Now here comes the weird part. If I have my assembly as an external function in C without parameters it takes approximately as long as expected (around 60 cycles). However if I add parameters it all of a sudden takes in the 2000 cycles. Comparing the objdump of the elf file doesn’t show anything worrying. The only difference is that it loads values from the stack.

To be clear I added the code below that runs in the expected time, and the code that takes longer.
This takes the expected 60 cycles.

  #include <stdint.h>
  #include <stdio.h>
  
  extern uint32_t getcycles();
  extern uint32_t dosomething();
  
  int main() {
    uint32_t oldcount, newcount, x;
    unsigned char a = 10;
    unsigned char b = 50;
    uint32_t l;
    getcycles();
    dosomething();
    getcycles();
    dosomething();
    getcycles();
    dosomething();
    getcycles();
    dosomething();
    getcycles();
    dosomething();
    getcycles();
    dosomething();
    oldcount = getcycles();
    l = dosomething();
    newcount = getcycles();
    printf("This took %u cycles\n",newcount-oldcount);
    return 0;
  }

And without changing the assembly this takes more than 2000 cycles:

  #include <stdint.h>
  #include <stdio.h>
  
  extern uint32_t getcycles();
  extern uint32_t dosomething(unsigned char a, unsigned char b);
  
  int main() {
    uint32_t oldcount, newcount, x;
    unsigned char a = 10;
    unsigned char b = 50;
    uint32_t l;
    getcycles();
    dosomething(a,b);
    getcycles();
    dosomething();
    getcycles();
    dosomething(a,b);
    getcycles();
    dosomething(a,b);
    getcycles();
    dosomething(a,b);
    getcycles();
    dosomething(a,b);
    oldcount = getcycles();
    l = dosomething(a,b);
    newcount = getcycles();
    printf("This took %u cycles\n",newcount-oldcount);
    return 0;
  }

Does anybody have any idea why this happens?

Kind regards,

mortalAmongstGods (mag)

When you do your final …

oldcount = getcycles();
l = dosomething(a,b);
newcount = getcycles();

… that is code you have never run before (28 bytes I think, if no C instructions are used). It is not in the instruction cache unless you got lucky and it’s entirely in the same 64 byte cache line as the preceding “dosomething(a,b);”. If it’s not then a new icache line will have to be loaded from SPI flash sometime during the execution of those three lines of code and this takes with standard settings something close to 1 us per word. If you delete the lines of code before it one by one you’ll find a point at which it suddenly runs fast.
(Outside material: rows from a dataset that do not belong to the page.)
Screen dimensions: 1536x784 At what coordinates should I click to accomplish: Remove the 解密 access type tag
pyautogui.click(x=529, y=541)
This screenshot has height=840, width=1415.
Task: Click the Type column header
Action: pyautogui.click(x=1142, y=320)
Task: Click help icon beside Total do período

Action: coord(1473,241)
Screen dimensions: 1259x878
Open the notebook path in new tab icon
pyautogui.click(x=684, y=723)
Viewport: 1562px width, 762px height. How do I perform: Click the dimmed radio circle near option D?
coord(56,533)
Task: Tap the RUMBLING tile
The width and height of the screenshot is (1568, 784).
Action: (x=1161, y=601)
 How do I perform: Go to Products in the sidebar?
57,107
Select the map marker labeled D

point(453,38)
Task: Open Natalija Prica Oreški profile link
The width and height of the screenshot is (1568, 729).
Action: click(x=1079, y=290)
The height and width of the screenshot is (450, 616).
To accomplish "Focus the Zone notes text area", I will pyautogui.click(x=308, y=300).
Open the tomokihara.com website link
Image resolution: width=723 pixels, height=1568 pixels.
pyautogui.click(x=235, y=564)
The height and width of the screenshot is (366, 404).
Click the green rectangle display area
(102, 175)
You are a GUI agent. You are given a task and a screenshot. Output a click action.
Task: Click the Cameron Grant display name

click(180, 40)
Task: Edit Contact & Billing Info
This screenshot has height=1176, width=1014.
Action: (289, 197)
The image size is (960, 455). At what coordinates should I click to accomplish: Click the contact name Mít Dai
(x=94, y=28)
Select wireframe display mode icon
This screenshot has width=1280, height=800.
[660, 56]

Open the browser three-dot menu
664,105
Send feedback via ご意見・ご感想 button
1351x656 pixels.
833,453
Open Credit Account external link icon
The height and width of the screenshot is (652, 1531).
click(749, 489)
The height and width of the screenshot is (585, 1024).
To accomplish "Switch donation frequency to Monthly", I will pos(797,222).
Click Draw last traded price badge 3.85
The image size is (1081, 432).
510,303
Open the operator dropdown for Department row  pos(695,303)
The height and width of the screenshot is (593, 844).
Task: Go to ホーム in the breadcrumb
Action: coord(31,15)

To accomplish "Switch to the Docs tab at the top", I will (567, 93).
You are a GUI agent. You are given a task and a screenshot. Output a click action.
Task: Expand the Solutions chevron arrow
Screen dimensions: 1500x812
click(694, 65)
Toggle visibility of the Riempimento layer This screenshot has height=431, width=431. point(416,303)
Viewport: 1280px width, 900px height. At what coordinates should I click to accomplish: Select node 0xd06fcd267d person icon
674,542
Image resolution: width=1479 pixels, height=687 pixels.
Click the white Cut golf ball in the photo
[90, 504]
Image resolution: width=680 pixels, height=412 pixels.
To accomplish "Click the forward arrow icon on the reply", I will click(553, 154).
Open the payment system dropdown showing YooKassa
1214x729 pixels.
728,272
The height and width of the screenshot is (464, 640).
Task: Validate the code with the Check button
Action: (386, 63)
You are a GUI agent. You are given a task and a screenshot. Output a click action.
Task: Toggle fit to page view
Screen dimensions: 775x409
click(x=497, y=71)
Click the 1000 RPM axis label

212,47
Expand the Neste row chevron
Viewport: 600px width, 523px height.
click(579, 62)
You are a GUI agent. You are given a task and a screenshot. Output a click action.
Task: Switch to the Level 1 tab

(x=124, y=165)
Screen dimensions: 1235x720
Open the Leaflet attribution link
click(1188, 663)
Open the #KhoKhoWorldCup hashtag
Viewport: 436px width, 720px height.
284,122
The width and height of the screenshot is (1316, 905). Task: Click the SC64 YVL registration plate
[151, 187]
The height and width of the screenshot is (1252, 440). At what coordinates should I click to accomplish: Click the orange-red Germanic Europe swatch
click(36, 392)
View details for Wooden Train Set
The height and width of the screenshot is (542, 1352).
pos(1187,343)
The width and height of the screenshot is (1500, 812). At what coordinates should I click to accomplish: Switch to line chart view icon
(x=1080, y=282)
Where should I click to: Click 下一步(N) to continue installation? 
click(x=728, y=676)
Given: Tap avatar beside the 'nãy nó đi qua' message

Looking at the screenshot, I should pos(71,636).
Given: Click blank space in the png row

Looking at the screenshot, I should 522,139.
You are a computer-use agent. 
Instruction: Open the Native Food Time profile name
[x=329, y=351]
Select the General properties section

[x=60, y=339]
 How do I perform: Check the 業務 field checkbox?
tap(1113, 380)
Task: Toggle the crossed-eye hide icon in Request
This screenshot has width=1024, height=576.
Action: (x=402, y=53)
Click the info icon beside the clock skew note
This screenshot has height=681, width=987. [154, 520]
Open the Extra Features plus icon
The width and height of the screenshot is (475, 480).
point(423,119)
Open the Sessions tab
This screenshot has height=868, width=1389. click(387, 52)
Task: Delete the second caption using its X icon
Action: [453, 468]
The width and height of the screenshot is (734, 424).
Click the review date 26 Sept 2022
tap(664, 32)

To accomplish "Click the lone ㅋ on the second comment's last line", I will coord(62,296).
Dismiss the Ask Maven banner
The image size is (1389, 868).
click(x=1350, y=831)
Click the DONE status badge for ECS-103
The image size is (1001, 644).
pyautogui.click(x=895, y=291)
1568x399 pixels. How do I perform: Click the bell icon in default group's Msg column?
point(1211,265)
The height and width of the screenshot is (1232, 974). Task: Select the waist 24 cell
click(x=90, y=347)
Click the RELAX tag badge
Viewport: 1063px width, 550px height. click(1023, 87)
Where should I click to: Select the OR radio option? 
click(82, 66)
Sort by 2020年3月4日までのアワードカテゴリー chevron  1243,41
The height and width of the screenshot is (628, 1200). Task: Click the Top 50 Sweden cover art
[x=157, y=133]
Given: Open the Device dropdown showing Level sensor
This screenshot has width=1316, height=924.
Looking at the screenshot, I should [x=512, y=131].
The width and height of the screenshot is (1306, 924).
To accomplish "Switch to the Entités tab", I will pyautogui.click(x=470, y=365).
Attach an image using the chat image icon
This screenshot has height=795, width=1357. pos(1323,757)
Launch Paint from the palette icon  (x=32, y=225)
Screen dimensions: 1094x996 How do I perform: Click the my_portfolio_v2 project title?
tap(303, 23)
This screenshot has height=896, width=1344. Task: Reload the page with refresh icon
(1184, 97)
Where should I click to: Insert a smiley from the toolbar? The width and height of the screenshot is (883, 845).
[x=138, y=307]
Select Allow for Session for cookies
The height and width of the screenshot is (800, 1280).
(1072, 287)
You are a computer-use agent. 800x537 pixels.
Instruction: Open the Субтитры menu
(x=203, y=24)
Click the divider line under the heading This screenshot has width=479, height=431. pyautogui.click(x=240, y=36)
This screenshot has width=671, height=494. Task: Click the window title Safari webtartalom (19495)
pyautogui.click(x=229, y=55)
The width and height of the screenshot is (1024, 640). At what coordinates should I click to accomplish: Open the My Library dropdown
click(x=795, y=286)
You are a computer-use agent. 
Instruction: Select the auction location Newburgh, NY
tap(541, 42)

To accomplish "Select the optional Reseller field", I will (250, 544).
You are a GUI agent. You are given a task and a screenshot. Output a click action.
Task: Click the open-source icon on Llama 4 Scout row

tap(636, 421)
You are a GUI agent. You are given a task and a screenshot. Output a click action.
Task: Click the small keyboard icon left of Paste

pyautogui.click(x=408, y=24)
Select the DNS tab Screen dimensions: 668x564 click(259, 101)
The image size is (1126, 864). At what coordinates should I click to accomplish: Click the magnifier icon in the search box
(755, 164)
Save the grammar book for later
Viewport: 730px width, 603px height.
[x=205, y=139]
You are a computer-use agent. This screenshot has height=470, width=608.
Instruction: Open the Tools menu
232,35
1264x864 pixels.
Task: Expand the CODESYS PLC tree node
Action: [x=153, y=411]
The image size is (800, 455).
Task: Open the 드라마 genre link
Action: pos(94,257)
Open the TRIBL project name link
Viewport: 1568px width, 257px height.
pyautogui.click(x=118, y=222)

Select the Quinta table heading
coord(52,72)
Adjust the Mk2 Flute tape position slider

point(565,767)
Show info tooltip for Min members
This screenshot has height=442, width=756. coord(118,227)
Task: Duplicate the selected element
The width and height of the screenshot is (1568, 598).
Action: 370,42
The solution? Put those three lines of code in a function and call that function to do your warm-up (once should be enough) and then call it again for the actual measurement.

Don’t run any new code in your actual measured test run – and that includes the driver/measurement code in main().

2 Likes

I just tested the solution you suggested and it worked perfectly. Thank you for your help.